── Textausschnitt

Daß die Seele Reinheit erlangen oder bewahren möchte, ist ganz gewiß, denn die heißesten Tränen vergießt der Mensch da, wo er fühlt, daß er herabgestiegen ist und sich besudelt hat. Und er möchte vor seinen Mitmenschen so rein als möglich dastehen. Daher hassen die armen Dirnen so ihre Verführer. Darum ist manche Frau verzweifelt, wenn sie sieht, daß sie an den unrechten ihr Herz gehängt, und daß die Ehe mit ihm sie täglich erniedrigen muß. Darum möchte der Mann sich im Staube wälzen, der sieht, daß er hätte rein bleiben sollen, um groß und stark zu sein, und daß er Leib und Seele in den Schmutz geworfen hat.

────
── Vorliegende Einträge

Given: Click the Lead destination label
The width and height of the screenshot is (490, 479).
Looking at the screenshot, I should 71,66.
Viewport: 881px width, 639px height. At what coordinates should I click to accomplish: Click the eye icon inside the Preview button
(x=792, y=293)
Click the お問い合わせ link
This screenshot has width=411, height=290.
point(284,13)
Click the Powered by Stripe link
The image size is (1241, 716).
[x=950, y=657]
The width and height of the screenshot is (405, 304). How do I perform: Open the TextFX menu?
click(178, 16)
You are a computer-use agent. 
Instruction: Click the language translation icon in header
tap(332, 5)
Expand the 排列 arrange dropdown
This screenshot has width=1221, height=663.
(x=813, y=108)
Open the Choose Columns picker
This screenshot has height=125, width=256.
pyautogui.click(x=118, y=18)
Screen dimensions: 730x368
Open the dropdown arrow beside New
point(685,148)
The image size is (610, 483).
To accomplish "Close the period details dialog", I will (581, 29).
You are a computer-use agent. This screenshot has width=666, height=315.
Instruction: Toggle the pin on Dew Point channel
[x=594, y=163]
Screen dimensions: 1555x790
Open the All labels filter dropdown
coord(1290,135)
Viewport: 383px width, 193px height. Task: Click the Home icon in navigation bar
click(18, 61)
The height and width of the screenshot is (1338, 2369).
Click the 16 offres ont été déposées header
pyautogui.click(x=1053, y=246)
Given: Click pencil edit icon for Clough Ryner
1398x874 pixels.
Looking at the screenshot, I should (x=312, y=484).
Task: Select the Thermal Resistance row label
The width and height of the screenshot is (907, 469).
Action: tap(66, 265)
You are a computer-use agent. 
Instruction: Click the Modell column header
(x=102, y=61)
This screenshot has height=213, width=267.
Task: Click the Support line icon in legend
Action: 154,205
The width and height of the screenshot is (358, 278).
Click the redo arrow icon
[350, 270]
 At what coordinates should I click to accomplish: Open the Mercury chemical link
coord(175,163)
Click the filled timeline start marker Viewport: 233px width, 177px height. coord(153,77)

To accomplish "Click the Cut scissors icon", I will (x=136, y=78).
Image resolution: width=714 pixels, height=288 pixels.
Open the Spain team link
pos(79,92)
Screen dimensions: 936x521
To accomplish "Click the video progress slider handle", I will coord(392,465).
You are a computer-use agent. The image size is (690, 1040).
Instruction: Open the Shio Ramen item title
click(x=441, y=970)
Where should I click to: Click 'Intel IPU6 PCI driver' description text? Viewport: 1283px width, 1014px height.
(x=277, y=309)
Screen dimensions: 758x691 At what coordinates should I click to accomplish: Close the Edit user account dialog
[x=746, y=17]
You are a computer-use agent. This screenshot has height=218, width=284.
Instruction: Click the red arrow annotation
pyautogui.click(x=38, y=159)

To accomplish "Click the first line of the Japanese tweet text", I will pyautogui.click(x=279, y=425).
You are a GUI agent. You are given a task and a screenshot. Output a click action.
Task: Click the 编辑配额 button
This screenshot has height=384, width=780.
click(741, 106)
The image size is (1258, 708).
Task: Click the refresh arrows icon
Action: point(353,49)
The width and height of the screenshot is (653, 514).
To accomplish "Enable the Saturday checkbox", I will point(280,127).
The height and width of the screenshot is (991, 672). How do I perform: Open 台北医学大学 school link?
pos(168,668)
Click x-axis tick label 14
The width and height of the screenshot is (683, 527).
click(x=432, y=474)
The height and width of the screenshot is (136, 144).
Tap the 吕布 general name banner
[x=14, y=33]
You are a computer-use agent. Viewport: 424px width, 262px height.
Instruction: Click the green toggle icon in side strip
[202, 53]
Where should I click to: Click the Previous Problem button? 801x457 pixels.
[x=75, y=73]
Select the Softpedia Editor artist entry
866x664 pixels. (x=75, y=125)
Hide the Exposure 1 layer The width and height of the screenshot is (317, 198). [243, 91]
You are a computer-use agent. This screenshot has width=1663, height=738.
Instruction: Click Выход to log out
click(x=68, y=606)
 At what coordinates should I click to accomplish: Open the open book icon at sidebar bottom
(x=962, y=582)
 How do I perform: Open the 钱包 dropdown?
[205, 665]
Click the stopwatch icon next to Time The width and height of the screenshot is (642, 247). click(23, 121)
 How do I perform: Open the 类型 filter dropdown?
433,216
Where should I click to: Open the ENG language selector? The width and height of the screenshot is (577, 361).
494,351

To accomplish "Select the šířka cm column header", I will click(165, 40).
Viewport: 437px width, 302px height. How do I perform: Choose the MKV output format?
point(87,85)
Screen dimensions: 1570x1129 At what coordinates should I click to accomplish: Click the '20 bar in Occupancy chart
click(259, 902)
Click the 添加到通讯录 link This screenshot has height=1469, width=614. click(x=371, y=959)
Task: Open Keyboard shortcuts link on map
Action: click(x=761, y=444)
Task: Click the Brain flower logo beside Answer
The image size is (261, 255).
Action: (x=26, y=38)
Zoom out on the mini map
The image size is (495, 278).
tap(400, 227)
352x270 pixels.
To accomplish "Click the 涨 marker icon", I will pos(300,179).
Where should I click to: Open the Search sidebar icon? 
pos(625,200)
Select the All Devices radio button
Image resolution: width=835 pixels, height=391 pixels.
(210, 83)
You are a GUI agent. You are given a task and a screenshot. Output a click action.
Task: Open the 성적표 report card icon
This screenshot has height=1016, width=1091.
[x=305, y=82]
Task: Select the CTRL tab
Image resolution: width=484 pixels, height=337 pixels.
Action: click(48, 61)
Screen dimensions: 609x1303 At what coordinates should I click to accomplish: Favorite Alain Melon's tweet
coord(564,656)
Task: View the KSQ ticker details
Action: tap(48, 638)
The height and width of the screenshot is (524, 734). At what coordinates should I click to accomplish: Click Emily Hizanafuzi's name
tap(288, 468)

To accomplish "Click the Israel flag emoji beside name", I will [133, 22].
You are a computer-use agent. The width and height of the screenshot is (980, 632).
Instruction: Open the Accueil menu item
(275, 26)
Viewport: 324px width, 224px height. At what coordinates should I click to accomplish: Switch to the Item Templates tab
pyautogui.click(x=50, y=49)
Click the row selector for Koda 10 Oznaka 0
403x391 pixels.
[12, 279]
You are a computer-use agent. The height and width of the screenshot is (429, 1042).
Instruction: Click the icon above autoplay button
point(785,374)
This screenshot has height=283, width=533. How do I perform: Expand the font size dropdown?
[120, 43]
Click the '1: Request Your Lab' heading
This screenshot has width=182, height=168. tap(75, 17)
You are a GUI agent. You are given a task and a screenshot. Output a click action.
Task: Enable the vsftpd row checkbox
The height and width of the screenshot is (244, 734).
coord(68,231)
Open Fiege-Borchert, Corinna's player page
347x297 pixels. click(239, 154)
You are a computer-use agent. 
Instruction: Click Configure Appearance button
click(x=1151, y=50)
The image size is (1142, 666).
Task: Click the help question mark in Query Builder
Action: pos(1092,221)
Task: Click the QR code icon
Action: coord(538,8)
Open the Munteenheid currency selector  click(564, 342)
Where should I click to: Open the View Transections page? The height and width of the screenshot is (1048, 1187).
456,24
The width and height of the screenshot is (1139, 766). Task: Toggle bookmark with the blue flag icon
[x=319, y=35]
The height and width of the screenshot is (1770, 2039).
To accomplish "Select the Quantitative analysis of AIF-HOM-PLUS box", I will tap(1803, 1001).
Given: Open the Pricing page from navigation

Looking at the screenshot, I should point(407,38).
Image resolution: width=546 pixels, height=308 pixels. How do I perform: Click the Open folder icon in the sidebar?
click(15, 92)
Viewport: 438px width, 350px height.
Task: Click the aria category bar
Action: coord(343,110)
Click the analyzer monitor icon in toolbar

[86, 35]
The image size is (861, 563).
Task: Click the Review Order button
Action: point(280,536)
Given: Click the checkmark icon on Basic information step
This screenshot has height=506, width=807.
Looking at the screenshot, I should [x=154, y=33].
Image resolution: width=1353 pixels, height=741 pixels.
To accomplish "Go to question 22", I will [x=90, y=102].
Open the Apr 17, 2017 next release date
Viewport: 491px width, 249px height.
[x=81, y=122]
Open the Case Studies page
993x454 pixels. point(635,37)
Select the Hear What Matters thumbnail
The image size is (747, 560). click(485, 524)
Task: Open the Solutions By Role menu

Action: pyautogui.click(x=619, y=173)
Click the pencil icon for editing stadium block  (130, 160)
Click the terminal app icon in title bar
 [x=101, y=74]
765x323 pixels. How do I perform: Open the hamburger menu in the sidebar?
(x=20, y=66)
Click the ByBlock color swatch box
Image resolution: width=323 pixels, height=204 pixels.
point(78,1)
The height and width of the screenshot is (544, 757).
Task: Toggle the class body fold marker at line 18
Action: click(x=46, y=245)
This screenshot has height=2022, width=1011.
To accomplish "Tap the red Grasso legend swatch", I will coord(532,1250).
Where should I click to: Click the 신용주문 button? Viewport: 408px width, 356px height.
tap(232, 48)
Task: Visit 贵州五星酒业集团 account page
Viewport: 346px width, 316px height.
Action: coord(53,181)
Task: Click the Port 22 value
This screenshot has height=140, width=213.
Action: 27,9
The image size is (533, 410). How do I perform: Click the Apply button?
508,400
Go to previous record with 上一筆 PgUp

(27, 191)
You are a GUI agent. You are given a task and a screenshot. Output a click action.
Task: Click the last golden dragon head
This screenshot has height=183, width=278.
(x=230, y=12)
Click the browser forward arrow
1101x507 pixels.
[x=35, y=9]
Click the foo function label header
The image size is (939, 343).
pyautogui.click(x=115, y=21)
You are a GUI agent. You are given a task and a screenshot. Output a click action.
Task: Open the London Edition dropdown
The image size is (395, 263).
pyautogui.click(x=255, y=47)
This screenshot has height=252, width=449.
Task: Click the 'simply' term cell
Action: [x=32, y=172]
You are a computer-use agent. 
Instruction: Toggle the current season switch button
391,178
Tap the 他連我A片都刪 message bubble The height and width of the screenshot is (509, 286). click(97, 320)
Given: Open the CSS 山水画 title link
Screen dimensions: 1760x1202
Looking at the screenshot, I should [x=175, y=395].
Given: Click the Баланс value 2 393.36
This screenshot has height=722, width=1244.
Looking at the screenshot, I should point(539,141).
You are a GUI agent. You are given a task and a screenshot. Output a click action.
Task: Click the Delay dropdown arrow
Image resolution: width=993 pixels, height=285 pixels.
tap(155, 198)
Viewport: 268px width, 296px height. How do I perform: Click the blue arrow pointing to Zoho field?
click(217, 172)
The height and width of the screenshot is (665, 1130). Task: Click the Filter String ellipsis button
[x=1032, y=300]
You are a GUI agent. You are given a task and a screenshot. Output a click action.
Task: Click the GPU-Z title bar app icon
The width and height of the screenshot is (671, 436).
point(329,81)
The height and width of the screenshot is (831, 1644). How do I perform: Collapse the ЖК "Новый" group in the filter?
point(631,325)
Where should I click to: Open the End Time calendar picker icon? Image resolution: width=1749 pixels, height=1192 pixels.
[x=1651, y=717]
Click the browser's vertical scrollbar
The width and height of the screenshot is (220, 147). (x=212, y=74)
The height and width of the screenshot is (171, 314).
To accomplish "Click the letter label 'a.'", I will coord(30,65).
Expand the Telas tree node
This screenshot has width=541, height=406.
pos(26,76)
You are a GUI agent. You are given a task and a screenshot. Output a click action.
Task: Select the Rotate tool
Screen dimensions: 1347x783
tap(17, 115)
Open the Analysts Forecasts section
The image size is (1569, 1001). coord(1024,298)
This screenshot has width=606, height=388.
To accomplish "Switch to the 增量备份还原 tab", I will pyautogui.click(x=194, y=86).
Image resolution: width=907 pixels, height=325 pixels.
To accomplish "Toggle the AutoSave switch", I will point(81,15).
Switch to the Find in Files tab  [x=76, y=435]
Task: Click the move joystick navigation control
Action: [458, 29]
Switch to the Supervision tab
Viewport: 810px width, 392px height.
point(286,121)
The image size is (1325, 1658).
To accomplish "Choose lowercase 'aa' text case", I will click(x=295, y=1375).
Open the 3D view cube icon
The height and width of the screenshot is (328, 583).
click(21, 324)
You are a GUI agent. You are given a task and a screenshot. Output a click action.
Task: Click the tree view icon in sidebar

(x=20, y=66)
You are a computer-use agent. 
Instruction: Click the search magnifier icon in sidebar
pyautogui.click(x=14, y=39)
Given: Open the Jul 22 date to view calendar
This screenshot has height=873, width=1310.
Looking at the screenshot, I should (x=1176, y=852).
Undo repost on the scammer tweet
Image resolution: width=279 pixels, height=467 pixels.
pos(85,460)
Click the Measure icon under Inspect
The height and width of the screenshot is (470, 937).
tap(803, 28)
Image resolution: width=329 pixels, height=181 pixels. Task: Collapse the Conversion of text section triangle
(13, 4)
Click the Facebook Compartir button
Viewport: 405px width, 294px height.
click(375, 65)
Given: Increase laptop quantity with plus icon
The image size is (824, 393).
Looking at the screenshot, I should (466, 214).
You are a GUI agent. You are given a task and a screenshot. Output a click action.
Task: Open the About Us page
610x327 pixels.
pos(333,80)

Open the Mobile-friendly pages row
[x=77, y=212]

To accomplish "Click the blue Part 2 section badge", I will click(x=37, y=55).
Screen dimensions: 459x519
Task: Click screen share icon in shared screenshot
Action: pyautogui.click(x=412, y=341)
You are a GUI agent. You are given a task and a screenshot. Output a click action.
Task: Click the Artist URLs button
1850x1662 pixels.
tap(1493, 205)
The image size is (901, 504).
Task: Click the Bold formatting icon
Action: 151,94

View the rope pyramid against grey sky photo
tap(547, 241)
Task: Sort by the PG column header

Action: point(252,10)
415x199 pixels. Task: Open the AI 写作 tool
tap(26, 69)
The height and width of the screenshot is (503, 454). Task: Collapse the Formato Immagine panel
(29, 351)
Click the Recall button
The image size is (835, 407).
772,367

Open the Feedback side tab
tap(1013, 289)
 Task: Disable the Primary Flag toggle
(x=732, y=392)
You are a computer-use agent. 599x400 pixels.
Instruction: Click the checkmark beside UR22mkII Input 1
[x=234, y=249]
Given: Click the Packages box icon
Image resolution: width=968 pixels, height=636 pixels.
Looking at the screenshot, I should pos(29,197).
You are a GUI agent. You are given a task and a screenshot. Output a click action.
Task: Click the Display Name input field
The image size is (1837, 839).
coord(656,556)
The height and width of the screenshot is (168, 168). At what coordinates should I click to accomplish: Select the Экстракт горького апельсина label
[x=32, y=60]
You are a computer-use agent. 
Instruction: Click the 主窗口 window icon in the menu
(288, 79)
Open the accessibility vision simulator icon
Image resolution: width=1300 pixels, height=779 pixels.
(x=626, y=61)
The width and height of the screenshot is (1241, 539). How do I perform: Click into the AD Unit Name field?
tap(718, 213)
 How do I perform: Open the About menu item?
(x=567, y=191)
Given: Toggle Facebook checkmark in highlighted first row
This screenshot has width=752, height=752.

────

Aufgaben:
(1) Stimmen die folgenden Aussagen mit dem Textausschnitt über die Reinheit der Seele überein? Beantworte jede mit Ja oder Nein und zitiere die entscheidenden Worte wörtlich.
(a) Die heißesten Tränen vergießt der Mensch dort, wo er spürt, dass er herabgestiegen ist.
(b) Die armen Dirnen lieben ihre Verführer.
(c) Der Mensch möchte vor seinen Mitmenschen möglichst rein dastehen.
(2) Nenne alle Folgerungen, die der Textausschnitt mit „Daher“ oder „Darum“ einleitet.

Lösungen:
(1)
(a) Ja: „die heißesten Tränen vergießt der Mensch da, wo er fühlt, daß er herabgestiegen ist“
(b) Nein: „Daher hassen die armen Dirnen so ihre Verführer.“
(c) Ja: „Und er möchte vor seinen Mitmenschen so rein als möglich dastehen.“

(2)
- Die armen Dirnen hassen ihre Verführer.
- Manche Frau ist verzweifelt, wenn sie sieht, dass sie ihr Herz an den Unrechten gehängt hat und die Ehe mit ihm sie täglich erniedrigen muss.
- Der Mann möchte sich im Staube wälzen, wenn er sieht, dass er hätte rein bleiben sollen, um groß und stark zu sein, und dass er Leib und Seele in den Schmutz geworfen hat.